Una vez que se han distribuido adecuadamente, caminan por los cuatro puntos cardinales.
Ya son las dos de la mañana, con agilidad y discreción pasan casa por casa verificando cuál está abierta para birlar lo primero que se encuentren. Si la suerte está de su parte, cargan con televisores, abanicos, sillas, cazuelas, bandejas, refrigeradores, caballos, burros, etcétera. Si por desgracia el dueño de la casa o alguno de los habitantes se percatan de la maldad, los echa inmediatamente a garrotazos y emprenden una veloz carrera para que no puedan ser identificados. Otros penetran por los patios, ya que la gran mayoría de las viviendas tienen amplios corrales y apañan bicicletas, motos, monturas, lavadoras, y hasta lo inimaginables: sostenes, calzones, faldas, entre otras cosas.
Siempre tienen la precaución de anotar a quién pertenecen los objetos que son depositados en el atrio de la capilla, eso lo hace a quien denominan “el secretario del Judas”; porque al amanecer, cuando los vecinos se dan cuenta de los faltantes saben que pueden pasar por ellos al lugar de costumbre: nada debe faltar, no pueden robarse nada.
Últimamente los niños se han integrado a esta chusca práctica y resulta curioso cómo pueden verse acarreando macetas, escobas y utensilios ligeros, mientras que los adultos se complacen recordando las travesuras de su tiempo.
Maldad extrema
En la madrugada del sábado santo de 1993, un señor ya entrado en años, serio, trabajador y muy responsable padre de familia, Don Chagüito, fue víctima de una trastada por los jóvenes de esa época, quienes osaron meterse al corral de su casa, de donde sacaron a un burro.
Con el mayor de los sigilos, un par de mozalbetes montaron en el pollino y lo llevaron hasta el centro del pueblo, siendo esa osadía la mayor de las diabluras de ese año. Ya entrada la mañana fue a dar parte al síndico del pueblo, quien minimizó la queja del anciano, exponiéndole que se trataba del pitorreo de cada año, pero el señor estaba cegado del coraje por el abuso cometido con el animal de su propiedad.
La denuncia y la solución
El lunes por la mañana, el señor Chagüito se presentó al palacio municipal. Le pidió a la recepcionista del alcalde que le agendara una audiencia, indicándole la señorita que ese día no sería posible que se le atendiera en virtud de que se encontraba fuera de la ciudad. El señor, sin entender razones, exigía ver al munícipe, por lo que se presentó a mi oficina, ya que yo estaba fungiendo como secretario de la presidencia. Le expliqué que el presidente municipal no estaría, en virtud de que había salido a la capital del estado y regresaría hasta otro día, por lo que le solicité me expusiera su problemática para tratar de darle solución.
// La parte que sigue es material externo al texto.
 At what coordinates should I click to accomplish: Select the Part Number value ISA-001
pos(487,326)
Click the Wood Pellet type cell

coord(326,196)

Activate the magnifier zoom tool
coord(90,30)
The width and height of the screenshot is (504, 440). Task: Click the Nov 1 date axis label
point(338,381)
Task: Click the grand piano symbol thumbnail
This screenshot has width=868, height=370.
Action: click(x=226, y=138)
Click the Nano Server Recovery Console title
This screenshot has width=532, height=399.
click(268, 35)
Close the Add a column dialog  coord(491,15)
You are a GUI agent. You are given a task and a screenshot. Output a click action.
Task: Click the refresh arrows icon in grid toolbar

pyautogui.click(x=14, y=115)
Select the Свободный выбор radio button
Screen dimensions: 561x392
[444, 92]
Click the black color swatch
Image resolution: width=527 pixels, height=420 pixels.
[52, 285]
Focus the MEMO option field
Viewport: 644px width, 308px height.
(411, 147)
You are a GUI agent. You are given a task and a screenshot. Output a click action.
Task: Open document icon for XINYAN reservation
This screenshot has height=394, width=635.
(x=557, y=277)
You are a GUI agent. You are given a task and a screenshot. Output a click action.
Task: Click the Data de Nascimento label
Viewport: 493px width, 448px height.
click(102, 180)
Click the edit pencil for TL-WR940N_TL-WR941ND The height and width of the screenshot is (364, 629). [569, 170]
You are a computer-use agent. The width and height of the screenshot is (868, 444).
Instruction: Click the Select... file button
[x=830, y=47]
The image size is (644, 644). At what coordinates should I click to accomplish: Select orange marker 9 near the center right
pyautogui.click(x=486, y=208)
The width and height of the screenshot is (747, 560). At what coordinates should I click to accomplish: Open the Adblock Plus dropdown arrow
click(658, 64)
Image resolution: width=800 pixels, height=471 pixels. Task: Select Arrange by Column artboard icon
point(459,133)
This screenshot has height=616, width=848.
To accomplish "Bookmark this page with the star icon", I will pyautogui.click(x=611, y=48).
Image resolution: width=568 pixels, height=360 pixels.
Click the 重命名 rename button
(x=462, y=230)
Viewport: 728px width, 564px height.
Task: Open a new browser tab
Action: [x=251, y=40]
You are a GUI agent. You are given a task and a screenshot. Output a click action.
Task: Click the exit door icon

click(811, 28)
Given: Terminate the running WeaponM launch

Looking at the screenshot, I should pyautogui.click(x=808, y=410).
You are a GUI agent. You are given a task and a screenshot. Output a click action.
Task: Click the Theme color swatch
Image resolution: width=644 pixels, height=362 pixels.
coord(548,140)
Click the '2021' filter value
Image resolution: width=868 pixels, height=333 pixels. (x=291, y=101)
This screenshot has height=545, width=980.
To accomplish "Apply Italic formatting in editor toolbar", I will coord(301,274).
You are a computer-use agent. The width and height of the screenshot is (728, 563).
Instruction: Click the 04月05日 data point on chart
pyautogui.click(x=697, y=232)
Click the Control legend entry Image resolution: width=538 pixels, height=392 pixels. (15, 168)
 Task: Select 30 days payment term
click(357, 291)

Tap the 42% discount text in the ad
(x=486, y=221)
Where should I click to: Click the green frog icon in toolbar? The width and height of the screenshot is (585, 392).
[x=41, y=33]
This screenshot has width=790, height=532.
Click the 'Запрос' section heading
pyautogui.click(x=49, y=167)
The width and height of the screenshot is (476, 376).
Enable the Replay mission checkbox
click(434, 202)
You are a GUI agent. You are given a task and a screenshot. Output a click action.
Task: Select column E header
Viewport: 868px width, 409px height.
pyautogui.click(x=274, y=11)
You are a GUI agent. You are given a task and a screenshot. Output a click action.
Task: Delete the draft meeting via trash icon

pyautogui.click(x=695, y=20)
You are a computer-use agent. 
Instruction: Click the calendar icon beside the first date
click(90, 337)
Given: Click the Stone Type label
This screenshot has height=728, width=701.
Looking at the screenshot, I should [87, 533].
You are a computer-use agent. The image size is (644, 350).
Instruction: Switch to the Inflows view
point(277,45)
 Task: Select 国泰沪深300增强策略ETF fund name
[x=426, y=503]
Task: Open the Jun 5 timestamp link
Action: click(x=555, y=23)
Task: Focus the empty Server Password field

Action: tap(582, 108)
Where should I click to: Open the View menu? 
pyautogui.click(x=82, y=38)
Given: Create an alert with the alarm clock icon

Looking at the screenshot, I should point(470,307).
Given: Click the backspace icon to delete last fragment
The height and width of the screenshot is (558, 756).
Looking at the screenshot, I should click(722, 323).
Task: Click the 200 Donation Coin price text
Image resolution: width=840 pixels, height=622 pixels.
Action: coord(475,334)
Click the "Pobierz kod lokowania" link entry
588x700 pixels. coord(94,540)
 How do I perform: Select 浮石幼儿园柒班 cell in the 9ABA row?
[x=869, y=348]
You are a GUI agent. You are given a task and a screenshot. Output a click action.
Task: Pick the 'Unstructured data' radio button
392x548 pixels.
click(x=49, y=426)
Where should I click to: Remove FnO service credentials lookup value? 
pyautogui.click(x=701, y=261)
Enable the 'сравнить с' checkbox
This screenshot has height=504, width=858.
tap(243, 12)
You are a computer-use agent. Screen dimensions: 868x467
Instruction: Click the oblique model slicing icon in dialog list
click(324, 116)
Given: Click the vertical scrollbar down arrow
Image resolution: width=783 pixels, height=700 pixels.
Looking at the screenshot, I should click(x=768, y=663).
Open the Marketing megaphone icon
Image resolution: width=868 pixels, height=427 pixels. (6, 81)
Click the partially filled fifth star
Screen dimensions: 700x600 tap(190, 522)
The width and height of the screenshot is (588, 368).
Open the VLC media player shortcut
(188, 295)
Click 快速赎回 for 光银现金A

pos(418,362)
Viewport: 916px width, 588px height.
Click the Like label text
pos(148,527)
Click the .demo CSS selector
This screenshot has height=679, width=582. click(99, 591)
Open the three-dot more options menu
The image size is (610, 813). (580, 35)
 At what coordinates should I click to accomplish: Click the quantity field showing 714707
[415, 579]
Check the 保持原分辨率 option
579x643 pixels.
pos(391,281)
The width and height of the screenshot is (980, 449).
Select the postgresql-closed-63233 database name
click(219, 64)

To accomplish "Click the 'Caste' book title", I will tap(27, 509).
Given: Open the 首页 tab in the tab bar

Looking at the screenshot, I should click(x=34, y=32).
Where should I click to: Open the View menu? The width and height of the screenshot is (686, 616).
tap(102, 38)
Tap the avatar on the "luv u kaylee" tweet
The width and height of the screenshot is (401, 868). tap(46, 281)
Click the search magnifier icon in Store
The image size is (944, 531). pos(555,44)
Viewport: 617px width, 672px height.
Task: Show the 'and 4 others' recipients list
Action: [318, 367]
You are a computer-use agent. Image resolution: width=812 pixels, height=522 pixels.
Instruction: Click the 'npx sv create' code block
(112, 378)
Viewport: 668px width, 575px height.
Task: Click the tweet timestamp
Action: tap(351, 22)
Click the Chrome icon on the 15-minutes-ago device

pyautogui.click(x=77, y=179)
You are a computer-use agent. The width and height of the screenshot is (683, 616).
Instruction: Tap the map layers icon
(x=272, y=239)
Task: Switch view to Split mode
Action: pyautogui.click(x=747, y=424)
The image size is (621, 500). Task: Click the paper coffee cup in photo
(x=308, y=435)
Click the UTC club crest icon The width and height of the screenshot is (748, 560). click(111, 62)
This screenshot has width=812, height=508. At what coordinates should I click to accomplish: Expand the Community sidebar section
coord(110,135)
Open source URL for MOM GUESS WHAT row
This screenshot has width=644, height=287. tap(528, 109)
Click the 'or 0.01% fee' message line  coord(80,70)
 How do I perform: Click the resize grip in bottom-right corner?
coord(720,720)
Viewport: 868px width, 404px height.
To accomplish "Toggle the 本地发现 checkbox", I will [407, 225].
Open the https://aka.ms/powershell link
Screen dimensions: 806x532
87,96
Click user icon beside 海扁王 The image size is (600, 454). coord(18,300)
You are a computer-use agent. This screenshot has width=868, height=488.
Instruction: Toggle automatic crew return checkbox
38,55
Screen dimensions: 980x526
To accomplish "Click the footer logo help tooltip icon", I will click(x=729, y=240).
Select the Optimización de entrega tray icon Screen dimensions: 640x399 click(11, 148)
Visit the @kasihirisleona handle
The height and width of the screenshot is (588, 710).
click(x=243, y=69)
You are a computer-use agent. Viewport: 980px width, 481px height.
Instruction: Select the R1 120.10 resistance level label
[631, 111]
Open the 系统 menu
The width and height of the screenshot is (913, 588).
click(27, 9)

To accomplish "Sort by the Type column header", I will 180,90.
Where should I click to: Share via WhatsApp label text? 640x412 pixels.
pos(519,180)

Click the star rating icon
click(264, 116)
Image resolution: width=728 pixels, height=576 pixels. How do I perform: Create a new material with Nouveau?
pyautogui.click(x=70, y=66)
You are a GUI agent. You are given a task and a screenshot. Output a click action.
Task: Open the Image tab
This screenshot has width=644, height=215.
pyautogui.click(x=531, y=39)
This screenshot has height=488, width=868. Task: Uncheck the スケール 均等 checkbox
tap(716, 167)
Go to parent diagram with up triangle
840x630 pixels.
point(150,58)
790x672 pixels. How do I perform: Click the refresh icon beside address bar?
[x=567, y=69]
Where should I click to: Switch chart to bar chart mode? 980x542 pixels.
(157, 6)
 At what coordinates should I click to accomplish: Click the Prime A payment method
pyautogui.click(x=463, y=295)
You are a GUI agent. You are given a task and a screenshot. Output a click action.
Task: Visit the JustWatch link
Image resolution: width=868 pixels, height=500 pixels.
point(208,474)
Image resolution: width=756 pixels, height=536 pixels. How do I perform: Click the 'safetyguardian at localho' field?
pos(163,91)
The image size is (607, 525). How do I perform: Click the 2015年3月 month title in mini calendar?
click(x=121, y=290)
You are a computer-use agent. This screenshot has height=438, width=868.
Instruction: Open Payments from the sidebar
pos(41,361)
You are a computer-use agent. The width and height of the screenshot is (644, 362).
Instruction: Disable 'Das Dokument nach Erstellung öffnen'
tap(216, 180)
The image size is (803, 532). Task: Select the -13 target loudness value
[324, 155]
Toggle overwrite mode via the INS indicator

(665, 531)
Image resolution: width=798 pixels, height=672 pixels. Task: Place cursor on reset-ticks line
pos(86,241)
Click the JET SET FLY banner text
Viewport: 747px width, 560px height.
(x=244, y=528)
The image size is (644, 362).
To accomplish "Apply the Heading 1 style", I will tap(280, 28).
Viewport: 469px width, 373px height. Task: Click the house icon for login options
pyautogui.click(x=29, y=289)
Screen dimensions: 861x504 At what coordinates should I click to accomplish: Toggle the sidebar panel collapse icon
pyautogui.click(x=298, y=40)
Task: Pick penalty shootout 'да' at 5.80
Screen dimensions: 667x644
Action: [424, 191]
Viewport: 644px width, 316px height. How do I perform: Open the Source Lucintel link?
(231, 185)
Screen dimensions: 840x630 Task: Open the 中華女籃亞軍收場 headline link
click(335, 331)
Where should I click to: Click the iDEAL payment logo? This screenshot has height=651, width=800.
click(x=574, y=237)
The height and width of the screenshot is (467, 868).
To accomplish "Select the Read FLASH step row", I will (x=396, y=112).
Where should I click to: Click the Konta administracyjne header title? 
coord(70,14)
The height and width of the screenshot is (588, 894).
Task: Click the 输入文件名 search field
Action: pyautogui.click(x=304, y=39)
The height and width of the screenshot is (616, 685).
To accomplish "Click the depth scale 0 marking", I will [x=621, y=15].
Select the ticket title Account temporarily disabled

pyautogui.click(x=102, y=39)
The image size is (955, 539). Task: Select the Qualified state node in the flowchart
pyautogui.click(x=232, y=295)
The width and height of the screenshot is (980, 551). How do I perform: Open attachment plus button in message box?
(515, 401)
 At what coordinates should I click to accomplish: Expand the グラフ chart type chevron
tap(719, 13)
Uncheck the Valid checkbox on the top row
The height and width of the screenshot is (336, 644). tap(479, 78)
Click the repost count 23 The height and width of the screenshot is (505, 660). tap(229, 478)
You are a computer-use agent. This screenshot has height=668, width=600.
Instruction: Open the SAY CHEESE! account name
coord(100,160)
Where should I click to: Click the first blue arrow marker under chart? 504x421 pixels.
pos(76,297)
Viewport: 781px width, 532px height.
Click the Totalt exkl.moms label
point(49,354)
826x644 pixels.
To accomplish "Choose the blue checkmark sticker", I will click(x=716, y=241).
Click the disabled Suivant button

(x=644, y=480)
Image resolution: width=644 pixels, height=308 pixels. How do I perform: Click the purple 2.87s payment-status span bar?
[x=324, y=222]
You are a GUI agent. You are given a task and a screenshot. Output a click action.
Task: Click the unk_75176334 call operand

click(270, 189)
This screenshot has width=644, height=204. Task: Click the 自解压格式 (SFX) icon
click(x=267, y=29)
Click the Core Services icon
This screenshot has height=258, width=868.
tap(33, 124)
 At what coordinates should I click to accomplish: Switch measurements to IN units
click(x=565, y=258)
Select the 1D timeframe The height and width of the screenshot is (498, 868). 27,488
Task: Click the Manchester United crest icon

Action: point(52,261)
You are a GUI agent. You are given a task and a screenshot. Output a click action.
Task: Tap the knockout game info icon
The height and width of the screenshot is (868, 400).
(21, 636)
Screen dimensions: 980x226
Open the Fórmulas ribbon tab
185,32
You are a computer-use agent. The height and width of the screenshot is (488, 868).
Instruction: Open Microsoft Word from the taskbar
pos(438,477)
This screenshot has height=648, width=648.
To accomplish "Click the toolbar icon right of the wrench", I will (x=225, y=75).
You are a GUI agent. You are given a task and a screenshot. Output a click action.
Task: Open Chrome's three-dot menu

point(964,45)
Me expuso que había sido víctima de unos vagos de su pueblo que osaron entrar al chiquero de su casa de donde le sustrajeron un burro y se lo llevaron a la iglesia.
No se preocupe –le dije– ahorita hablo con la autoridad del pueblo para que ordene que se lo regresen y lo pongan donde estaba.
No oiga, me dice, eso no es todo, lo que me da coraje es el abuso que cometieron, “no se vale que me lo haigan pintado de color de rosa. Le mocharon la crin y le rasuraron la cola”, ¿cómo ve usted?”.
–Ah caray –le respondí– entonces eso sí es grave. Permítame tantito; voy a llamar al Inspector de la Policía para que se avoque a la resolución de su caso.
Le llamé por el interfón pidiéndole hiciera acto de presencia en mi oficina con carácter de urgente. No tardó dos minutos en llegar. Nuevamente el señor le refiere la queja; nos volteamos a ver reprimiendo la risa. Sin embargo, le pedí que atendiera su querella y mandara llamar a los inmoderados mozalbetes y a sus padres para que respondieran por el daño causado.